Tenho a expectativa de que o novo governo tenha a sensibilidade e a consciência de perceber, principalmente após esse ano difícil de pandemia, o quanto a cultura é indispensável para o ser humano e que a mesma seja valorizada em sua magnitude. Expectativa também que busque pessoas com conhecimento e vivência em cultura para poder dar continuidade ao trabalho que vem sendo feito agregando novas ideias e ações. Guaiba tem um potencial cultural grande e diverso, a expectativa é que o governo Maranata use os recursos disponíveis de maneira clara e eficiente, possibilitando aos diversos setores da cultura mostrarem seu potencial.”.
Como podemos perceber, os artistas entrevistados se mostram abertos ao diálogo e dispostos a entender quais serão os rumos escolhidos.
Nos últimos anos a consciência política, sobretudo de classe, foi expandida em nossa cidade e devemos nos esforçar para manter as conquistas das articulações anteriores, sempre ambicionando outros avanços importantes que precisam ser consolidados.
Fui votar com a certeza de que estava fazendo o que deveria fazer, de acordo com as construções necessárias e de olho nos interesses de minha classe. Assim como os colegas apontaram, eu também espero que o próximo governo mantenha o canal de diálogo aberto e o respeito a diversidade guardado em lugar sagrado.
Precisamos garantir espaço para todas as formas de expressão artística e cultural, salvaguardando o direito de cada cidadão fruir e usufruir a partir das manifestações de nossa gente. Sempre pensando, de forma séria, na geração de emprego e renda para os PROFISSIONAIS do setor.
Espero que a Cultura não seja vista como uma atividade acessória que pode ser desenvolvida contando apenas com os esforços de abnegados que dedicam seu tempo (e dinheiro) de forma voluntária. O voluntariado é importante, mas para formar um cenário realmente consolidado (inclusive para capacitar os voluntários) precisamos investir em formação com profissionais com méritos e métodos reconhecidamente justificáveis.

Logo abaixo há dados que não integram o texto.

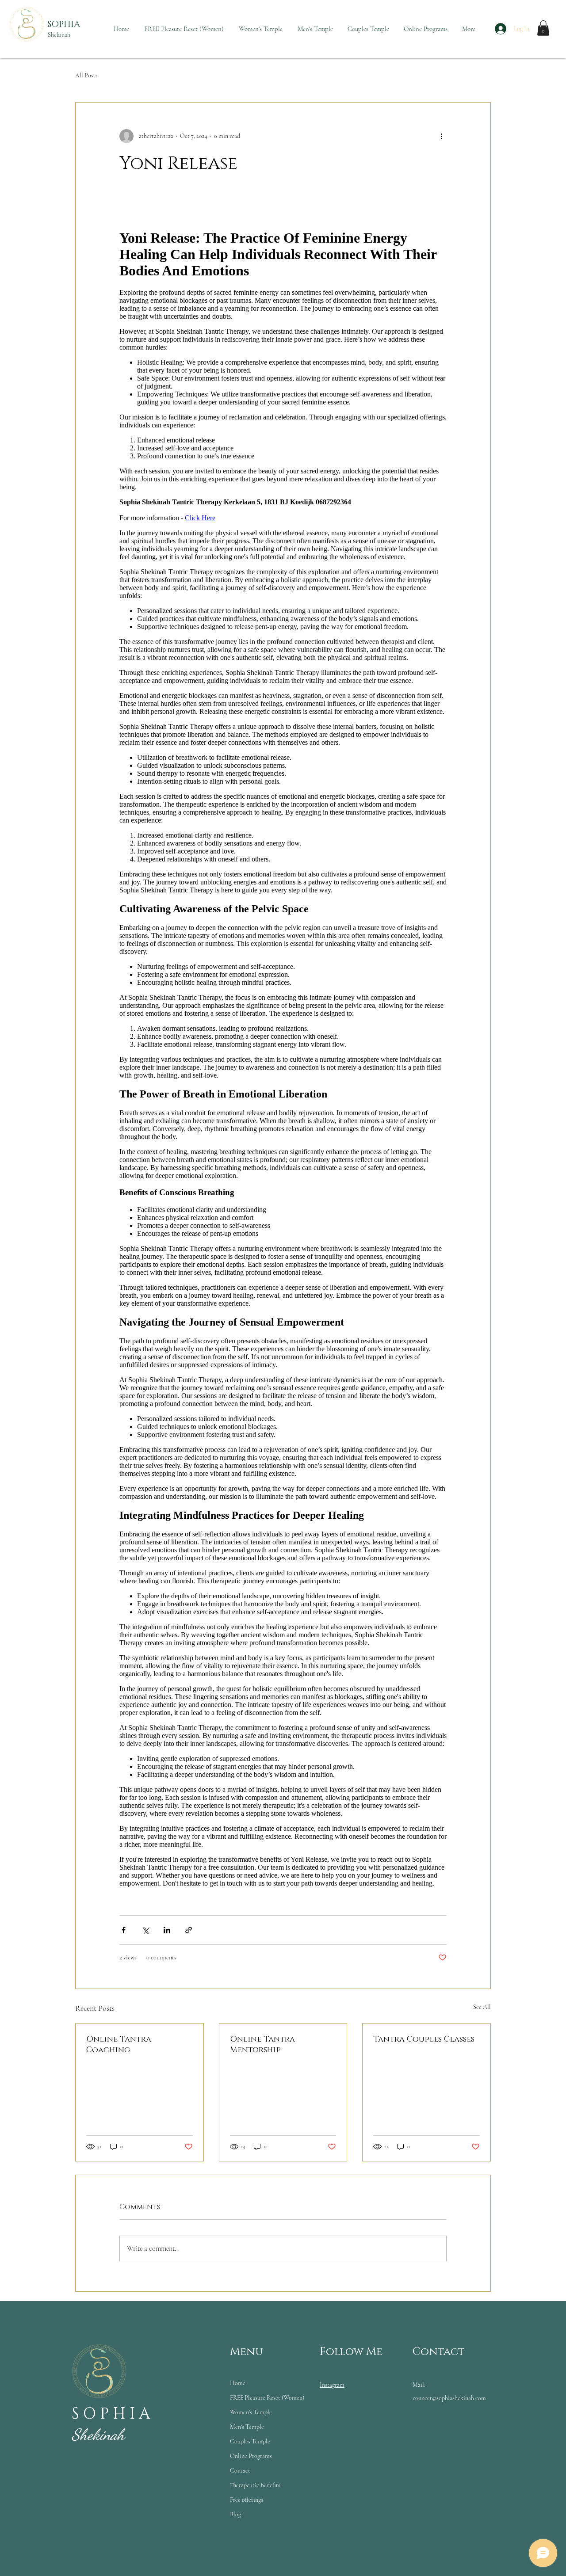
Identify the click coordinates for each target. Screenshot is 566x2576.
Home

Precisamos seguir a trilha do profissionalismo. As leis vigentes exigem isso cada vez mais, e determinam as regras independentemente de nossas vontades (por mais bem intencionadas que sejam).
Espero que o prefeito tenha sabedoria e serenidade para escolher os membros de sua equipe com equilíbrio e foco na resolução das demandas. Queremos um órgão de Cultura forte, organizado, atento à diversidade e, acima de tudo com conhecimento técnico suficiente para realizar o que deve ser feito. Do trato do dia a dia com os agentes culturais, até o atendimento em tempo hábil das diligências de outras esferas de poder. Isso não é para qualquer um. Isso é para quem sabe. Cultura é para quem sabe entender a Cultura. Não é um lugar para aventuras experimentais e acomodações políticas.
A Cultura é a identidade de um povo em toda a sua multiplicidade. É geradora de desenvolvimento pessoal, intelectual, social, educacional e econômico. Precisamos ter isso sempre em mente. Somos uma cidade potente e diversa. Que tenhamos condições de manter nossos talentos em evidência e com crescimento quantitativo e qualitativo.
Guaíba merece! Os guaibenses precisam. Estamos organizados. Sejamos maduros para seguir em frente. A eleição acabou, os próximos quatro anos começam agora e dependem muito do comportamento neste momento. A construção deve ser coletiva e a classe sabe que precisa dialogar.
Desejo sorte e tranquilidade ao novo prefeito, toda a sua equipe e aos colegas do setor cultural.